After spending 26 years in Turkish prison, Kurdistan Workers’ Party (PKK) leader Abdullah Ocalan emerged as a central figure in a push to end Turkey’s four-decade conflict with PKK. Ankara’s latest peace initiative, backed by senior political figures, now hinges in large part on Ocalan’s authority over the PKK and his recent calls for the group to disarm and dissolve.
In July, the PKK symbolically burned weapons and last month announced it was withdrawing fighters from Turkey as part of the disarmament process. There is some way to complete the peace process after a conflict that has killed more than 40,000 people.
Ocalan founded PKK in 1978, has been jailed since 1999 is reported to have urged both Kurdish militants and the Turkish state to commit “democratic and legal solution” to the Kurdish question.
The parliament speaker’s office said that during Monday’s talks at Imrali prison in the Marmara Sea, the parliamentarians took statements from Ocalan related to the PKK’s disbandment and Syrian Kurdish forces, which Turkey regards as part of the PKK.

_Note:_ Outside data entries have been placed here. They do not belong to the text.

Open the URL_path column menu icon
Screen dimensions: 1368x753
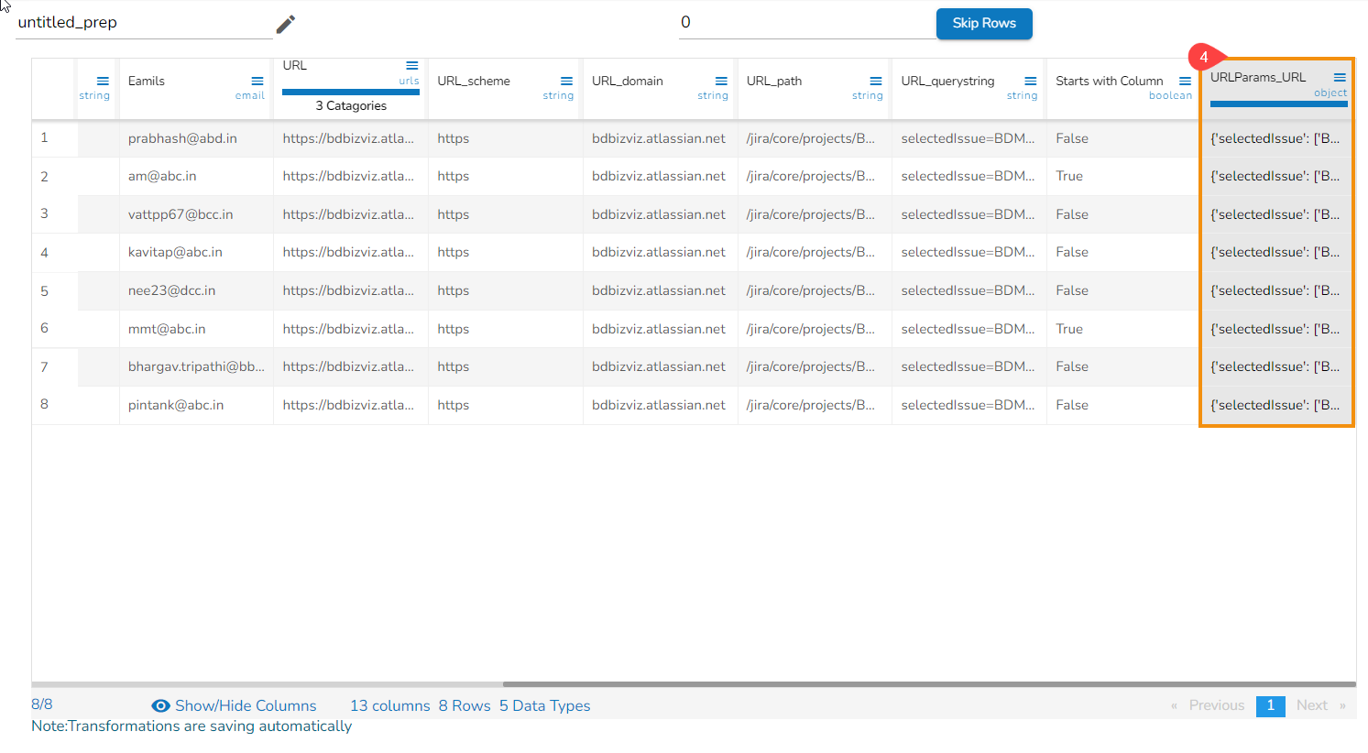coord(876,82)
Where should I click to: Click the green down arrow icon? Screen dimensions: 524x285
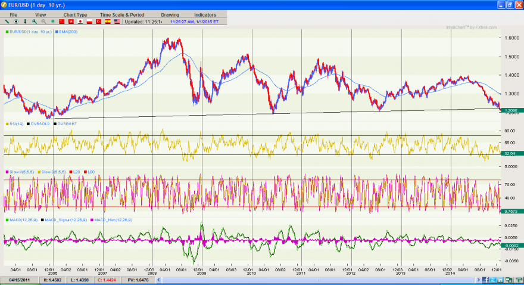(x=25, y=21)
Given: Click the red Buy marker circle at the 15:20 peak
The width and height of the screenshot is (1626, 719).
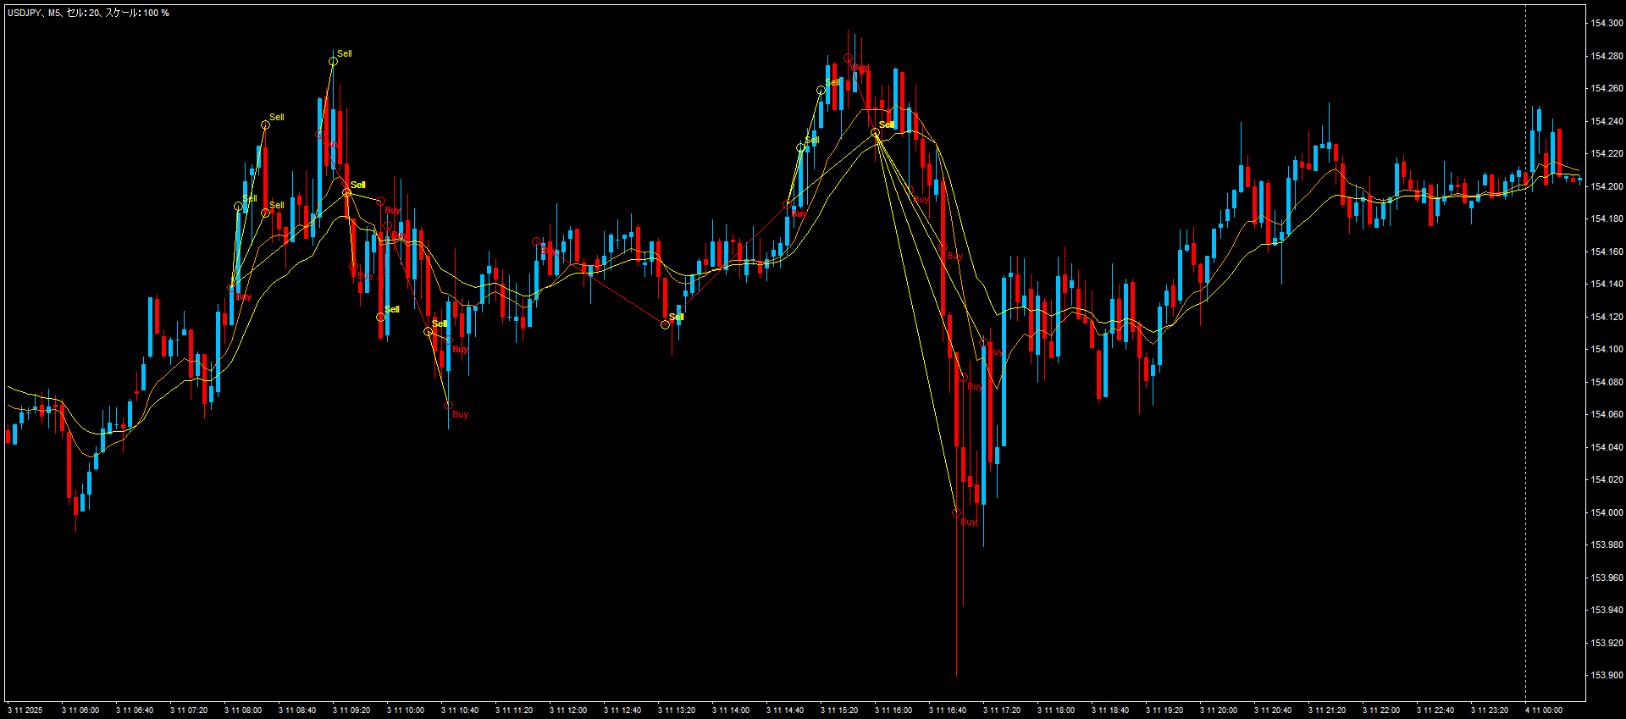Looking at the screenshot, I should (848, 58).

Achieving peace would be a major achievement for President Tayyip Erdogan. Erdogan, 71, has remained largely in the background as peace moves progress with the PKK, which is deemed a terrorist organisation by Ankara and its Western allies after its attacks on both civilian and military targets.
Erdogan, partly motivated by hopes of winning Kurdish support if he calls or seeks constitutional changes to extend his rule beyond his scheduled term limit in 2028.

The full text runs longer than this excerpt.